Wouldn't it be wonderful if this spirit was contagious?
Dolores L. Roper
Cut retirement benefits
To the Editor:
Lewis Currie's Dec. 18 letter stated that the Republican Party ought to consider going to another state to look for a village that doesn't have an idiot. I don't think Currie is that village idiot, just one misinformed individual.
Kevin Mannix's statement was correct. The state workers' salaries should be frozen. There is no inflation this year, and the Oregon State Employees make $9,000 a year more than the average worker living in this state.
This was reported on KGW TV on the 11 p.m. news Nov. 12. For a copy of the transcript, call 503-223-1677.
A year ago last summer this paper reported PERS, the state employees' retirement fund, lost billions when the stock market dropped, making the citizens of Oregon responsible for recouping this loss. Now the Dow Jones is above 10,000. This also, should stop the drain of millions of dollars in the state budget. I have a friend who just retired from the state at 125 percent of his working salary. Is this fair?
If the governor and legislators would enact cuts in retirement funds it would save millions and there would not have to be cuts in police, jails or other crucial areas. The state is responsible to its citizens to maintain its civil obligations.
Our governor and legislators want to raise our state taxes more than $800 million. That could be saved by cutting all the excess spending in PERS, freezing salaries of state employees and cutting retirement amounts to state retirees.
Most retirements are not set at an amount over what the employee made while working, they are paid less upon retirement. There is something wrong with a system that pays more for its employees to retire than to continue working.
Misinformed on racing
To the Editor:
In response to the offensive comments about race fans adding an "undesirable element" to the community ... Umm Umm, excuse me!
Everyone has a right to express an opinion about this proposed racetrack. However, the Yoders made it personal by stereotyping all racing fans as an undesirable element.
I am offended that race fans have been judged by total strangers because of a love for a legal, family friendly sport. I don't hear them attacking rodeo, football or baseball fans (nor should they).
A misinformed person might think that we race up and down public roads with a beer in hand, spitting chew out the window and tearing up the streets.

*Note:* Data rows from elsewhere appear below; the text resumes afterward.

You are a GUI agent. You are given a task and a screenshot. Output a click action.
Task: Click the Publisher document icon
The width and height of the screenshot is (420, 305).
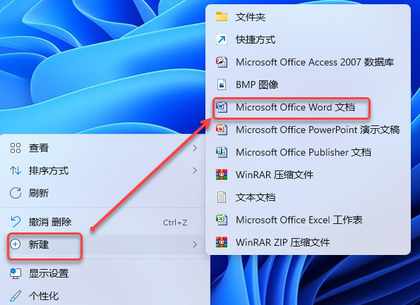click(x=222, y=152)
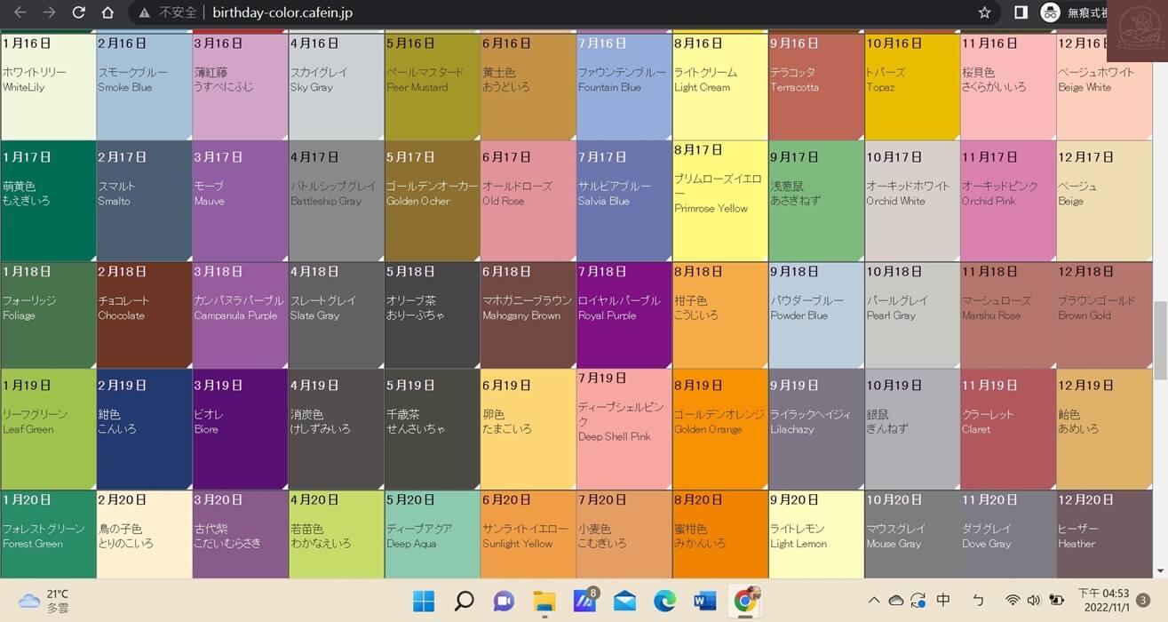Open the browser side panel
Viewport: 1168px width, 622px height.
coord(1021,12)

Why not focus their time on drunk drivers and criminals who damage our society?
My children and I are avid racing fans! I am irritated at the willingness to publicly judge another. Nowhere is there a commandment that says, "Thou shall not race," nor does the Bible say that we can judge our neighbor because they race. (Jesus in Matthew 7 says "Judge not.")
Just what would make a race fan an "undesirable"? The majority of racing fans are law-abiding, hard-working community members, many of which are deeply rooted, faith-based church members.
Racetracks promote safer streets, safety in general, healthy competition, respect, positive rivalry, responsible behavior, good driving skills, economic growth and family entertainment.
Events are completed in compliance with all regulations. Tracks have strict guidelines and rules to abide by. They work hard to maintain a respectable, safe, alcohol-free, family-friendly environment.
Racing popularity has excelled in our community and will continue to do so.
Rule of thumb: Have all facts before engaging thy mouth to make public accusations and statements.
I'm proud to be part of a "Christian racing family."